Thousands of people have joined the ‘welovetheNHS’ campaign on Twitter to show their backing for England’s National Health Service.
The campaign was launched to defend the service after US Republicans labeled it “evil” and “Orwellian” in a bid to discredit Barack Obama’s planned healthcare reforms, which could include a Federal government insurance scheme.
Tens of thousands of people have tweeted, including British Prime Minister, Gordon Brown. He said: “The NHS so often makes the difference between pain and comfort, despair and hope, life and death. Thanks for always being there.”
His wife, Sarah Brown quickly followed with: “#welovetheNHS – more than words can say.”
The campaign was partly sparked by criticisms from Tory MP, Daniel Hannan, who told a US chat show that he “wouldn’t wish the NHS on anybody.”
In response to Hannan’s comments, shadow health secretary Andrew Lansley tweeted: “There are millions of people who are grateful for the care they have received from the NHS. It does them and the NHS a disservice for Daniel Hannan to give Americans such a negative and partial view.”
Although opposition leader David Cameron is not signed up to the Twitter website – and has expressed his disdain for the micro-blogging service – he said that his party was 100% behind the campaign.
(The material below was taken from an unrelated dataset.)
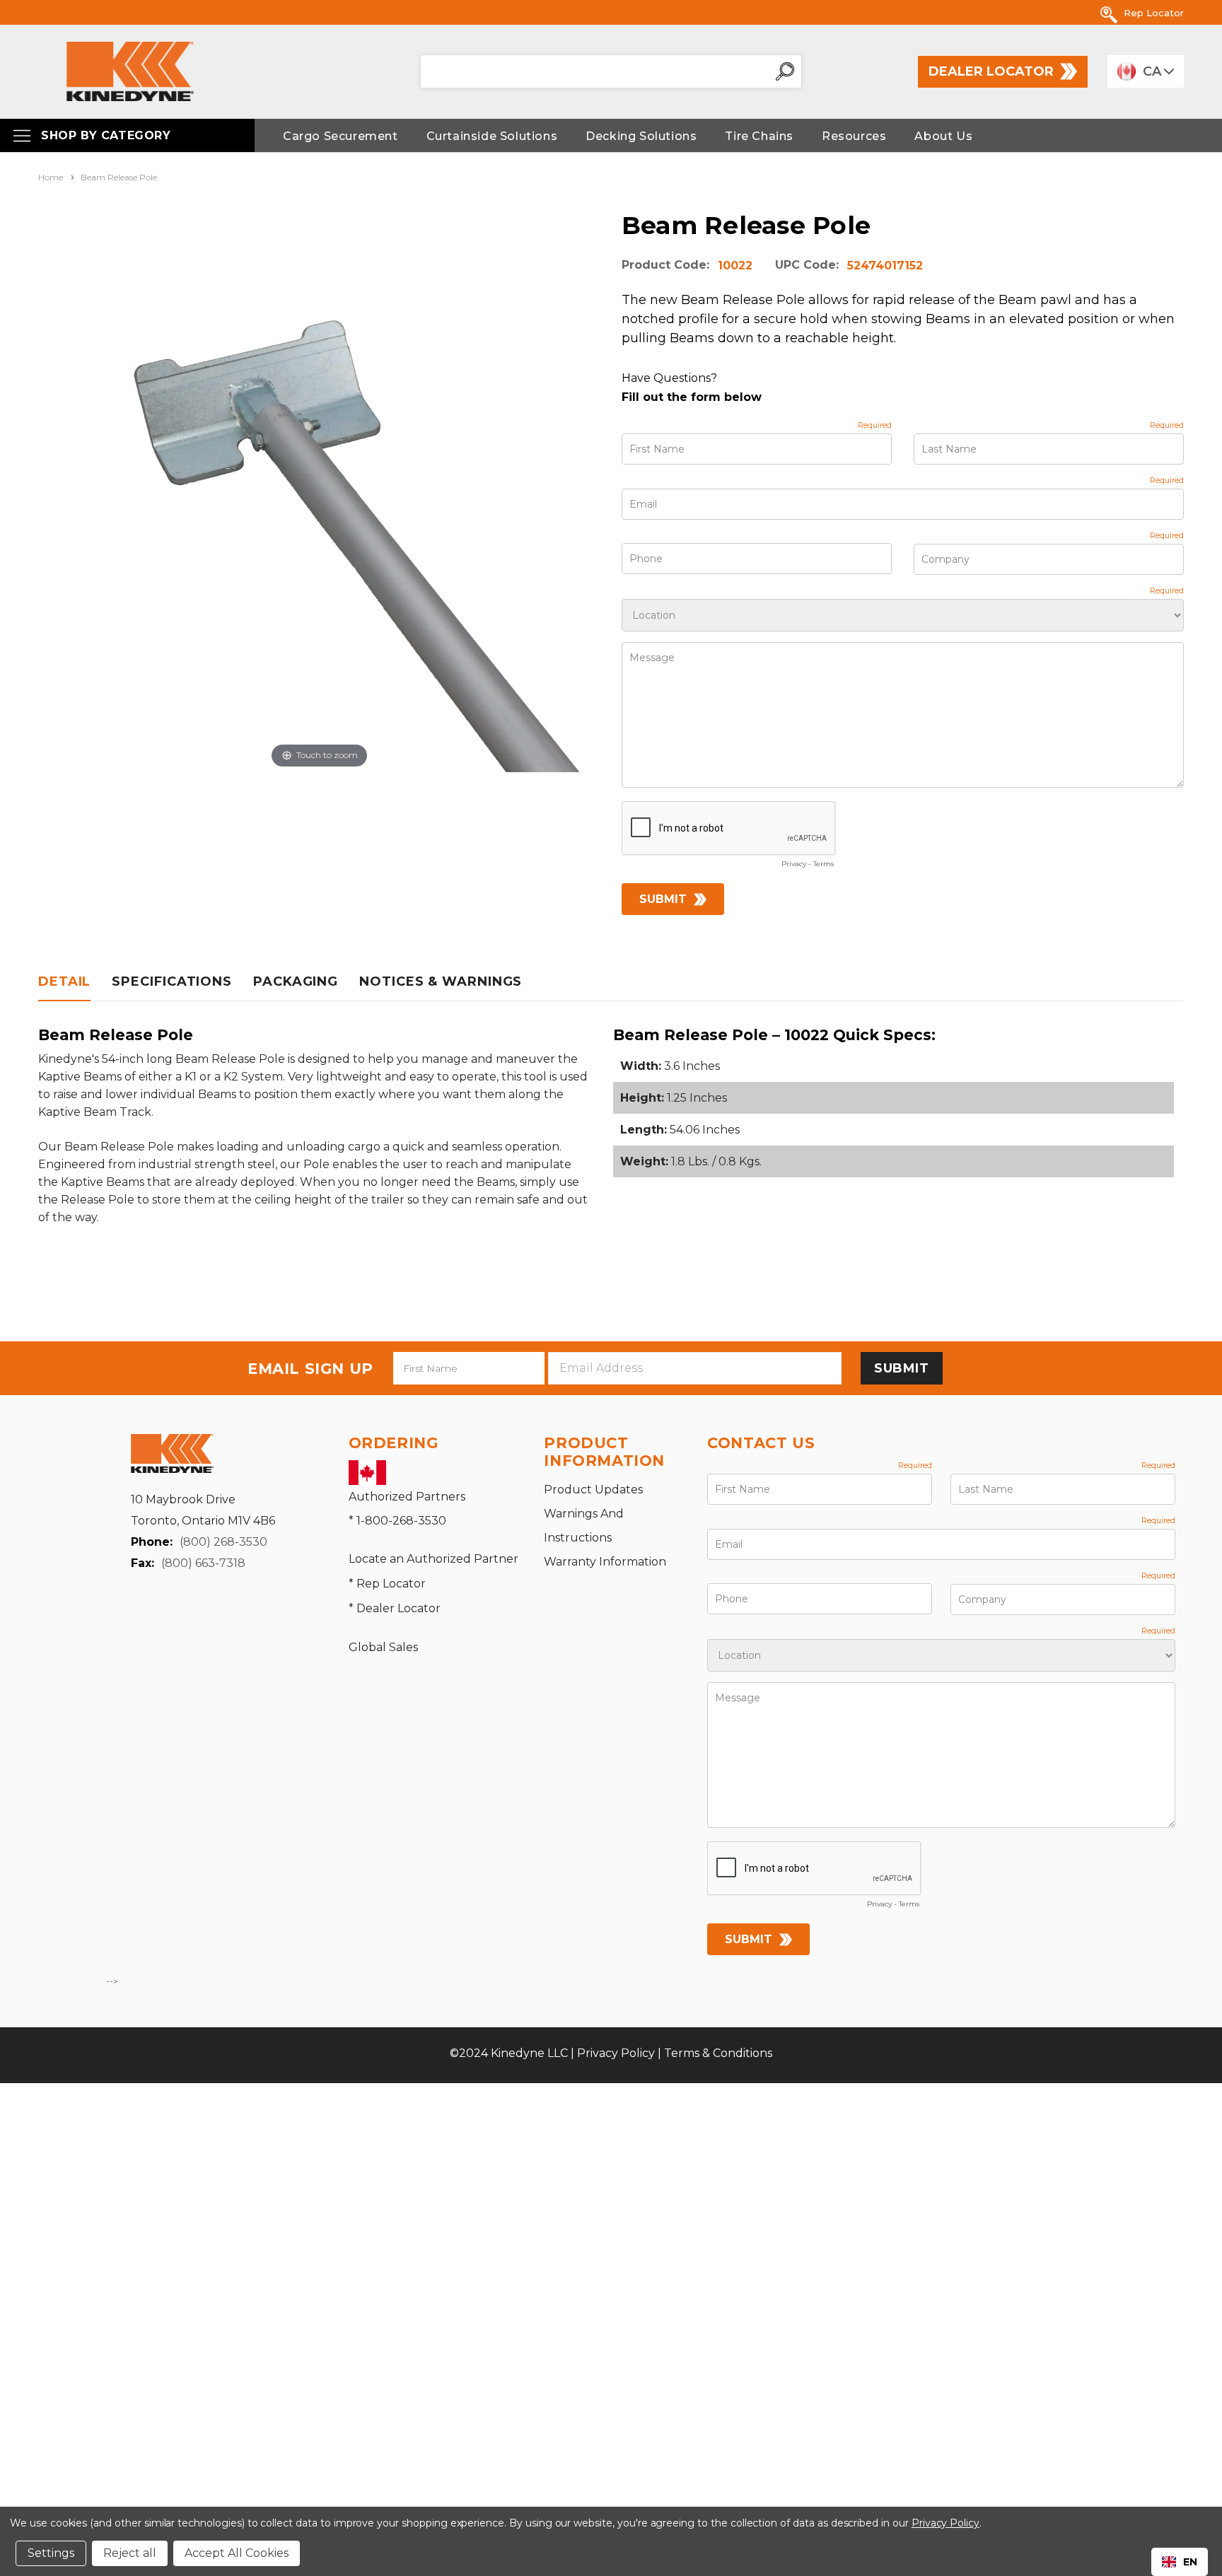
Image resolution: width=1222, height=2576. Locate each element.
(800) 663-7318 (203, 1563)
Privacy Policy (616, 2053)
In an email sent to supporters he said: “Millions of people are grateful for the care they have received from the NHS – including my own family.”
On Wednesday, the campaign crashed the Twitter website after thousands of people tried to add their comments.
When E-Health Insider visited the Hashtag #welovetheNHS on Friday morning to read the comments, more than 600 were added in ten minutes.
Among the Tweet found included the post: “Seriously, I can’t list all the NHS has done my family in 140 characters, but it’s astonishing” and “It is our crowning glory, something we are united in supporting. Without it, many of us would be dead. Long live it and us!"